Gebruik van bouldermat

Een crash pad, ook bouldermat genoemd, is een kleine, draagbare valmat uit hoogwaardig schuim dat wordt gebruikt tijdens het boulderen. Crash pads zijn meestal zo ontworpen dat ze op de rug te dragen zijn, iets wat gezien hun omvang (gemiddelde oppervlakte 1,5 m²) niet onhandig is. Het gebruik van een crash pad maakt een spotter (iemand die de val breekt) niet onnodig, de klimmer zou immers naast de mat kunnen vallen.

Klemveerapparaten

[bewerken | brontekst bewerken]
Enkele friends

Een klemveerapparaat of klemveeranker is een toestel met doorgaans vier nokken bevestigd op 1 of 2 assen aan een staalkabel. Het wordt gebruikt als (tussen)zekering op onbehaakte routes. Met behulp van een handgreep worden via kabeltjes de nokken samengetrokken, waarna het toestel in een spleet kan worden gestoken. Door de handgreep los te laten zorgen veren ervoor dat de nokken uitzetten en zich vastklemmen in de spleet. Wanneer het apparaat belast wordt door het gewicht van een (vallende) klimmer, is de constructie zodanig dat de nokken juist verder uitzetten en vaster in de spleet geklemd worden. Het is een veilig zekeringsmiddel gebleken, mits het goed in de rots geplaatst wordt.

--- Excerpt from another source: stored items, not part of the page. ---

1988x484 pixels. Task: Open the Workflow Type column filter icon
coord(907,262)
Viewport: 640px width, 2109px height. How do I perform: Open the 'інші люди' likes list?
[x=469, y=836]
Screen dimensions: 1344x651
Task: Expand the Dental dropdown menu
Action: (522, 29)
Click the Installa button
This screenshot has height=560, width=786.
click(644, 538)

De apparaten hebben ieder een toepasbaar bereik, zodat voor een klimroute met diverse spleetbreedtes men diverse maten zal moeten meenemen, eventueel in meerdere exemplaren. Plaatsing vraagt inzicht en zorgvuldigheid. Plaatsing op een slechte manier kan gevaarlijk zijn. Plaatsing in een te smalle spleet kan tot gevolg hebben dat het apparaat niet meer te verwijderen is.

Het is in de moderne klimsport een geliefd zekeringsmiddel, veilig bij goed gebruik, snel te plaatsen en ook weer te verwijderen. Wel zijn ze vrij kostbaar, zodat het onderweg achterlaten om wat voor reden dan ook een financiële aderlating vormt.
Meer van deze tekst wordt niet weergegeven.